▼▼▼
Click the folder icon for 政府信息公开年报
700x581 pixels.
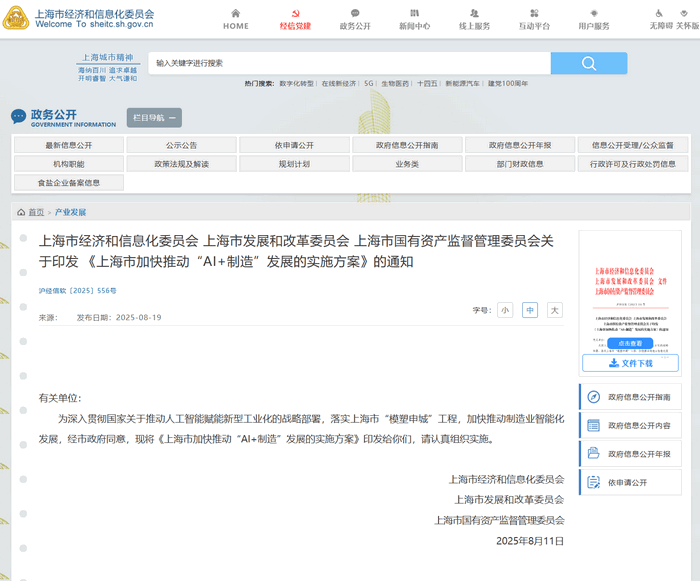(x=594, y=454)
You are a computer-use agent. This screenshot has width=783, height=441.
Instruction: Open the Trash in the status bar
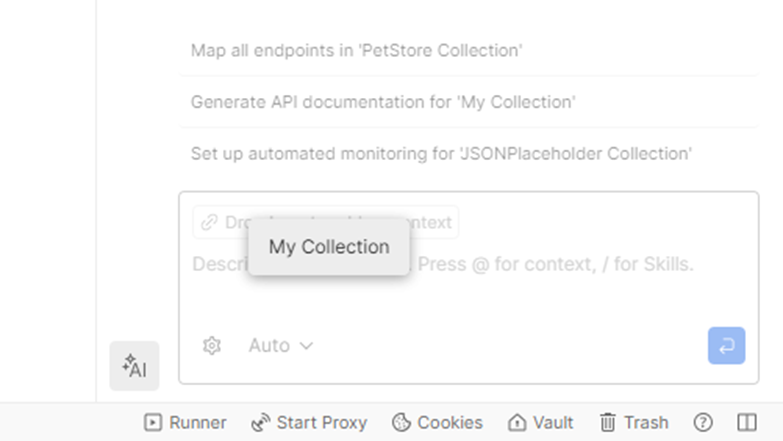point(633,423)
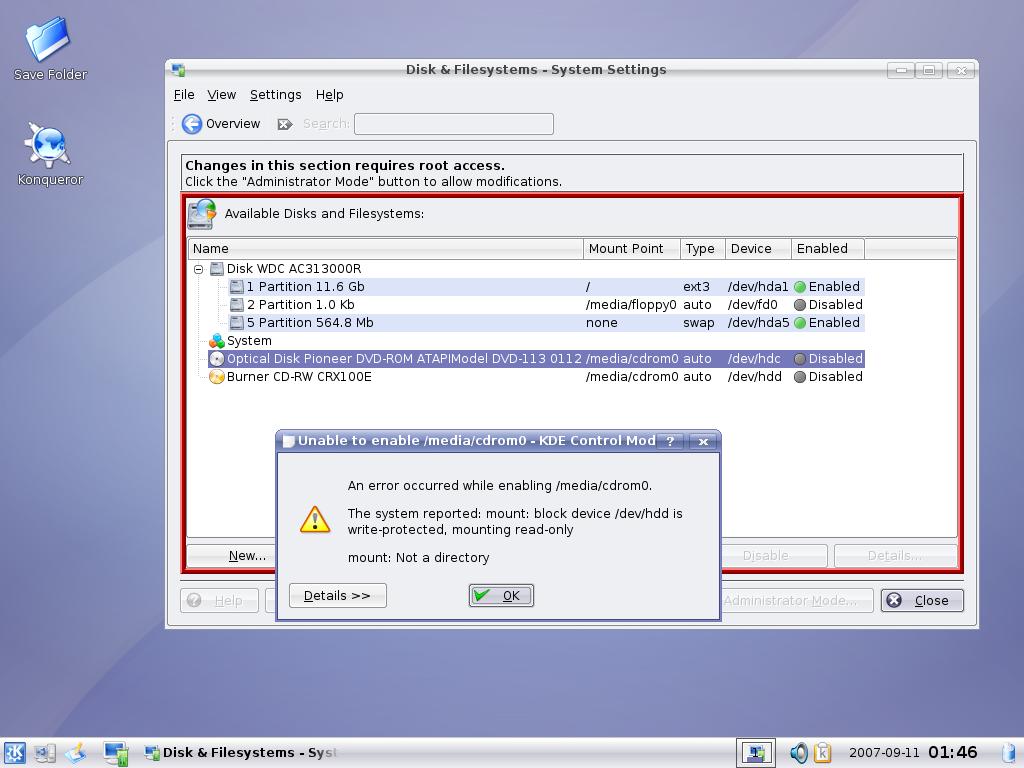Screen dimensions: 1024x768
Task: Open the Settings menu
Action: point(275,95)
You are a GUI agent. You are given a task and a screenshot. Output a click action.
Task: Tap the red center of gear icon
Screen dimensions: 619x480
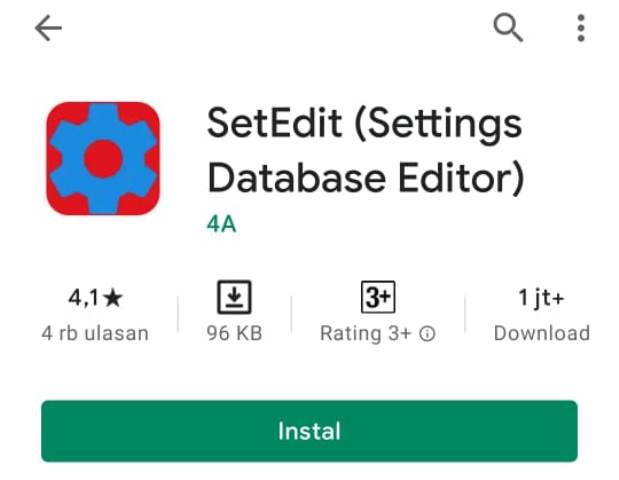click(103, 159)
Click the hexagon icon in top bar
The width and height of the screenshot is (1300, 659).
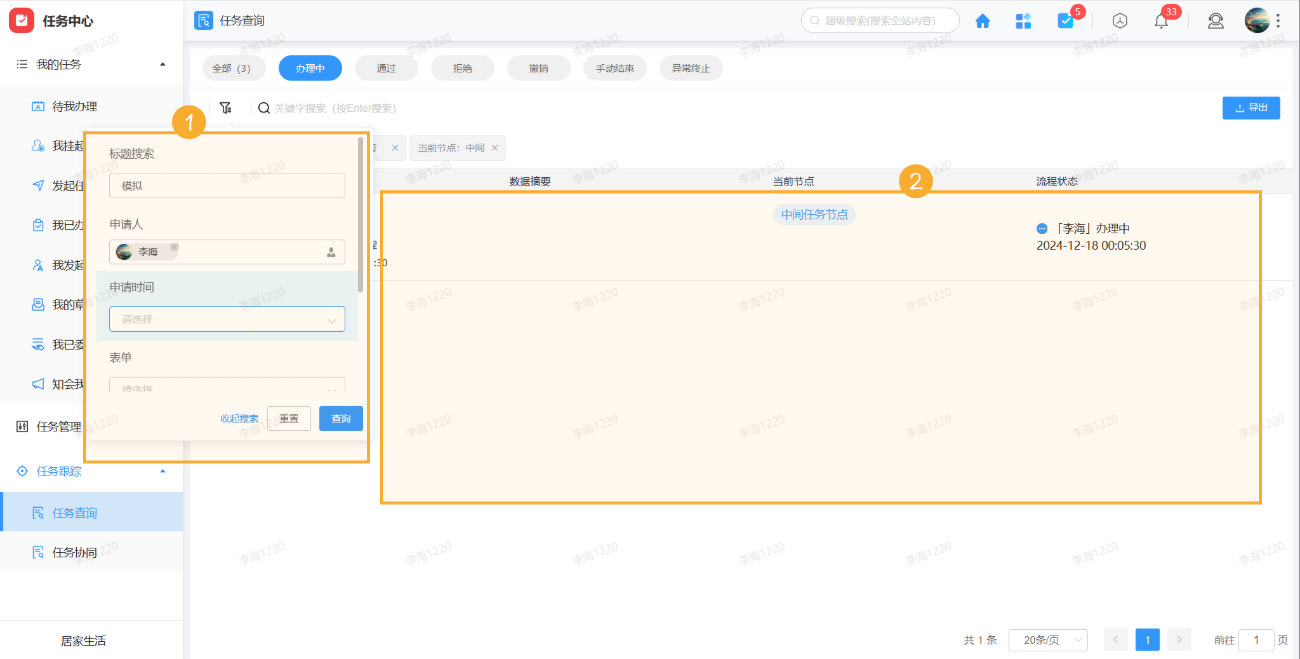(1120, 21)
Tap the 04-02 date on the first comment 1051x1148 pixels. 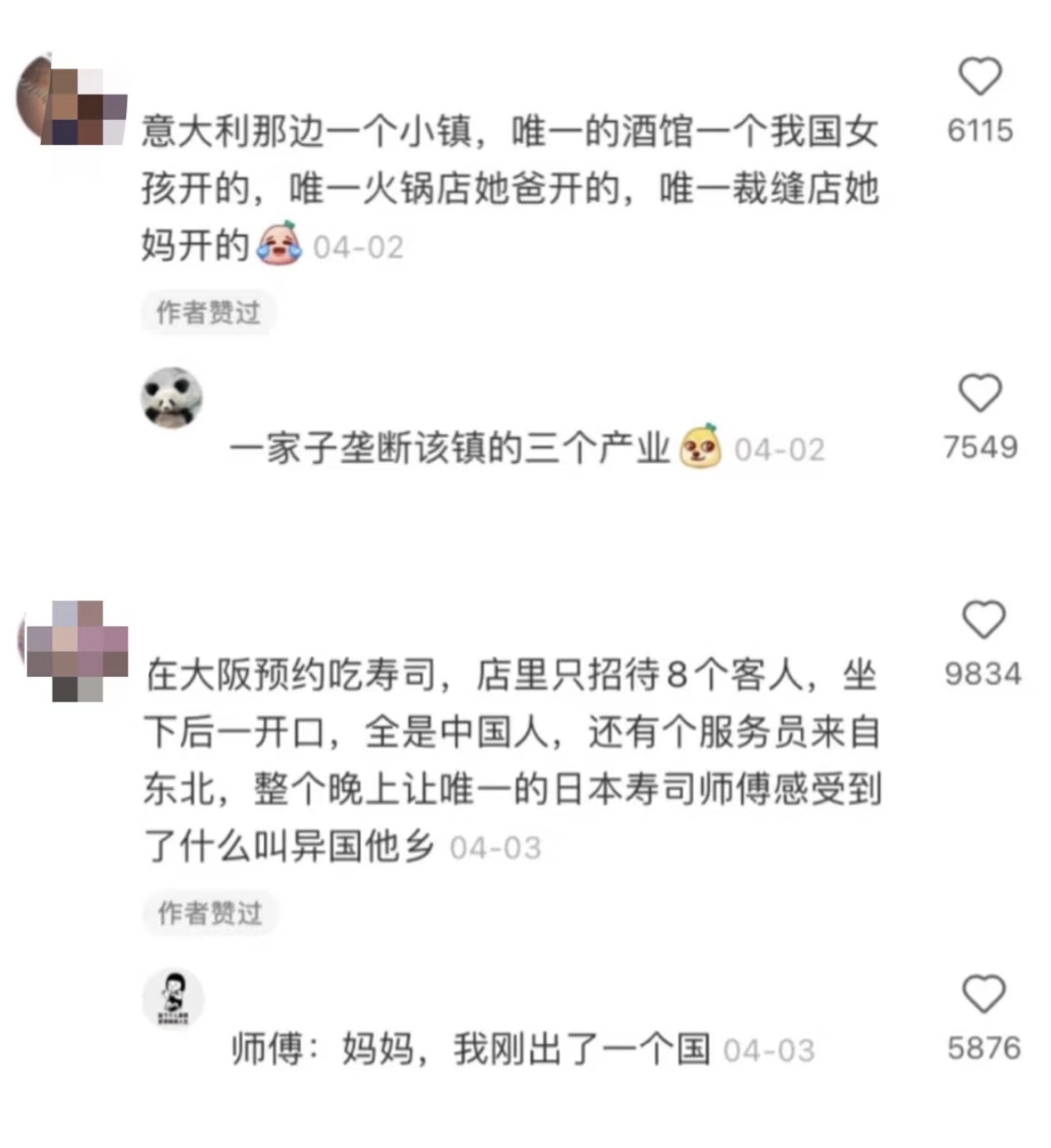click(x=359, y=248)
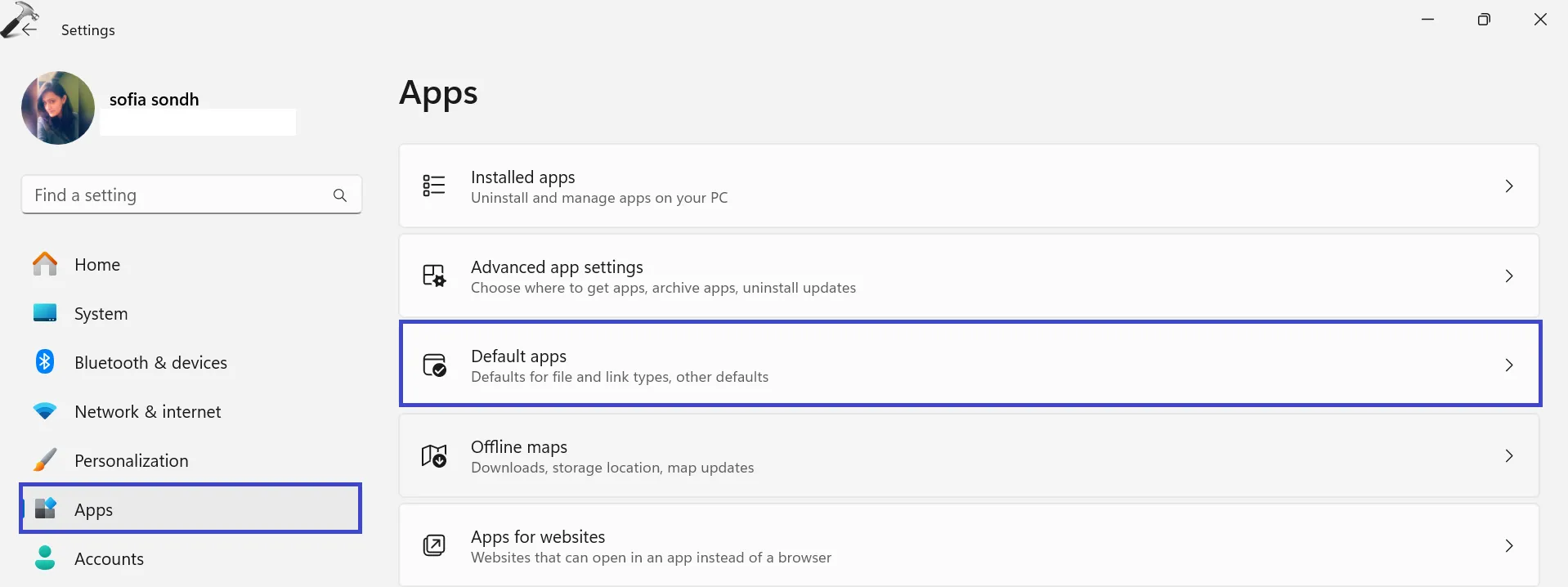The image size is (1568, 587).
Task: Click the Installed apps list icon
Action: point(434,186)
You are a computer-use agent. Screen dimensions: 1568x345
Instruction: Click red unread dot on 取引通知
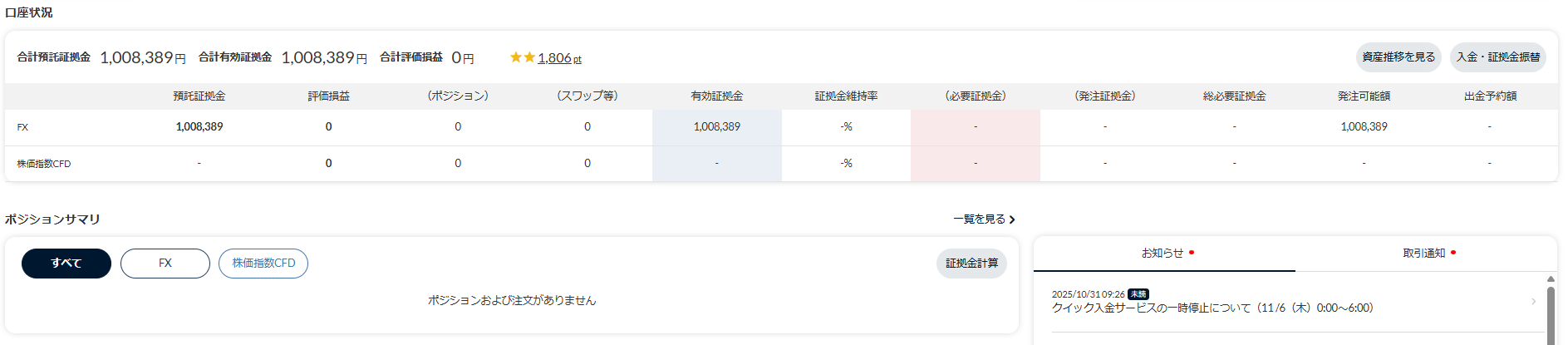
▲▲▲
# Task instructions
Determine how many lines of the records contain the word "agent". Reply with the number by itself.

# Exercise answer
3